Requirements respecting agreements

 

31(1)    Every agreement entered into by a licensed person

for the purchase or sale of real estate shall

 

(a) contain an expiry date; and

 

(b) be executed by all parties to the agreement,

 

and the licensed person shall, upon execution, provide a true copy

of the agreement to each party to the agreement.

 

   (2)     An agreement is not invalid by reason only that it does not

comply with subsection (1) but, where a licensed person,

acting in bad faith, does not comply, the licensed person

may not recover any commission under the agreement

with respect to the trade.

 

 

 


 

 

 

 

[58]                  Section 31(2) provides an agreement is not invalid by reason it does not comply

with s. 31(1).  It goes on to say “but, where a licensed person, acting in bad faith does not comply, the licensed person may not recover any commission under the agreement with respect to the trade”.

**Problem 1:**
Answer these questions from the real estate agreement provisions:
(a) What kind of date must every agreement contain?
(b) What must the licensed person provide to each party upon execution?
(c) What may a licensed person who acts in bad faith and does not comply not recover?
The records below have no connection to the text above.

**Record excerpts:**

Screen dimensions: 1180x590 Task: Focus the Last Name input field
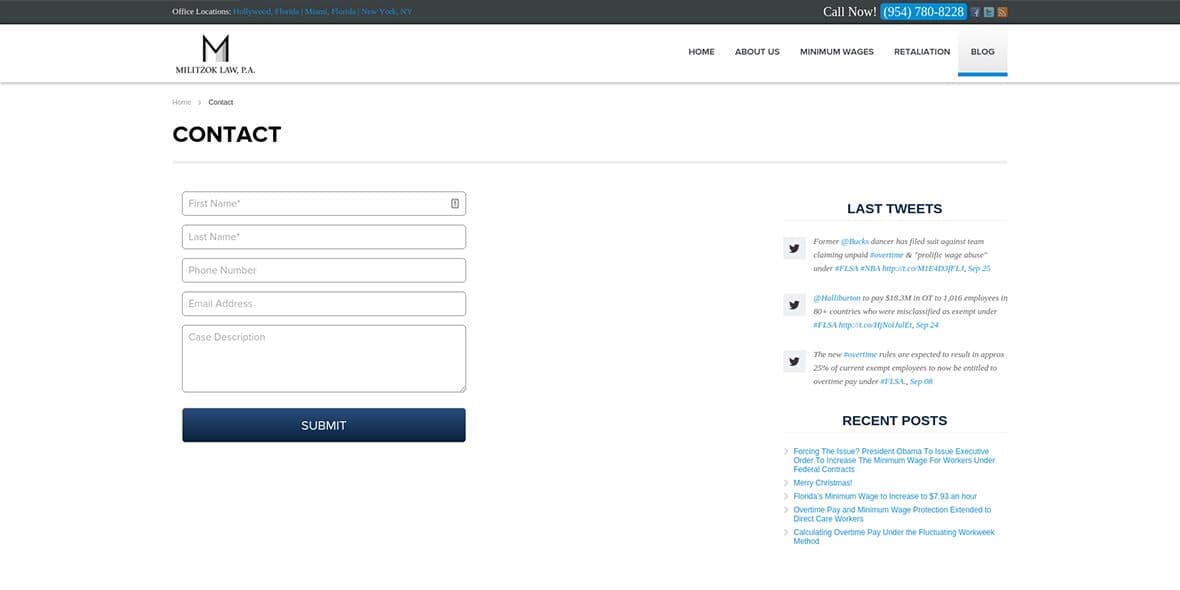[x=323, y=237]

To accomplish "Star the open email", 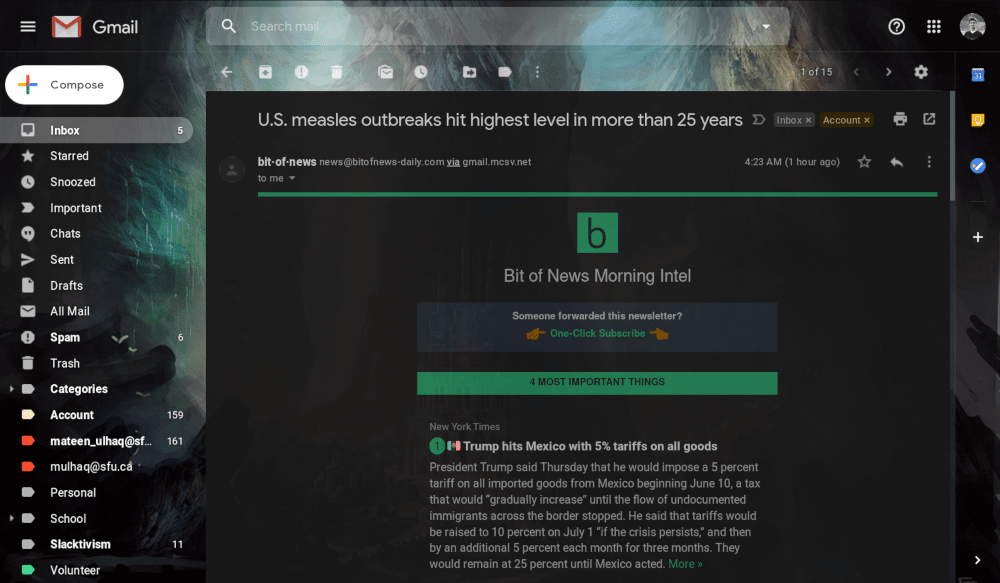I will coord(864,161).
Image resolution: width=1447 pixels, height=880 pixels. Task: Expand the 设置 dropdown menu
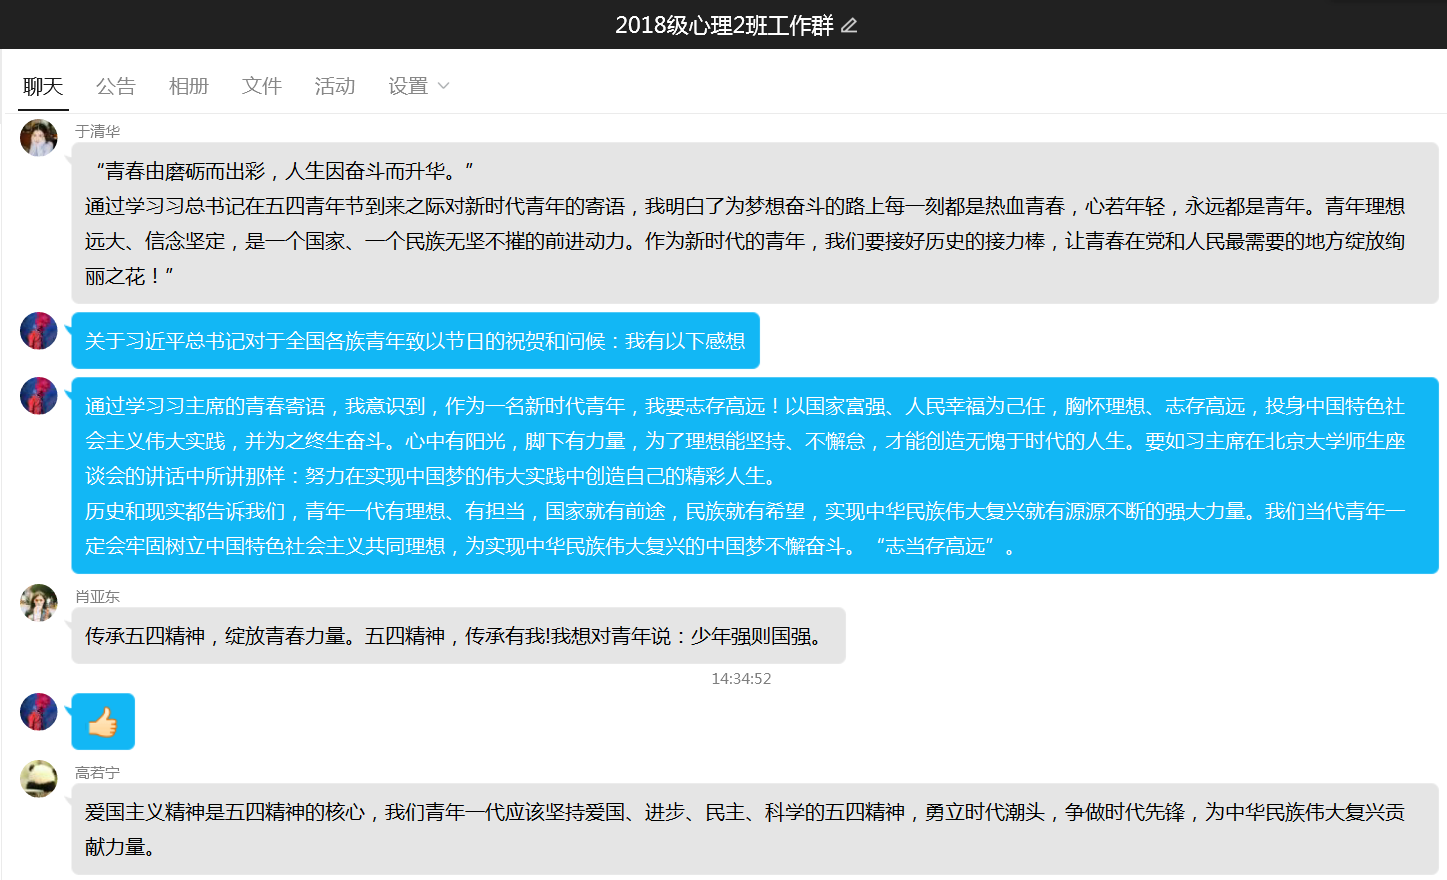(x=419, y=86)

**Problem 2:** Locate every line of the records that contains the word "Task", and copy each one.

**Right answer 1:**
(a) An expiry date.
(b) A true copy of the agreement.
(c) Any commission under the agreement with respect to the trade.

**Right answer 2:**
Screen dimensions: 1180x590 Task: Focus the Last Name input field
Image resolution: width=1447 pixels, height=880 pixels. Task: Expand the 设置 dropdown menu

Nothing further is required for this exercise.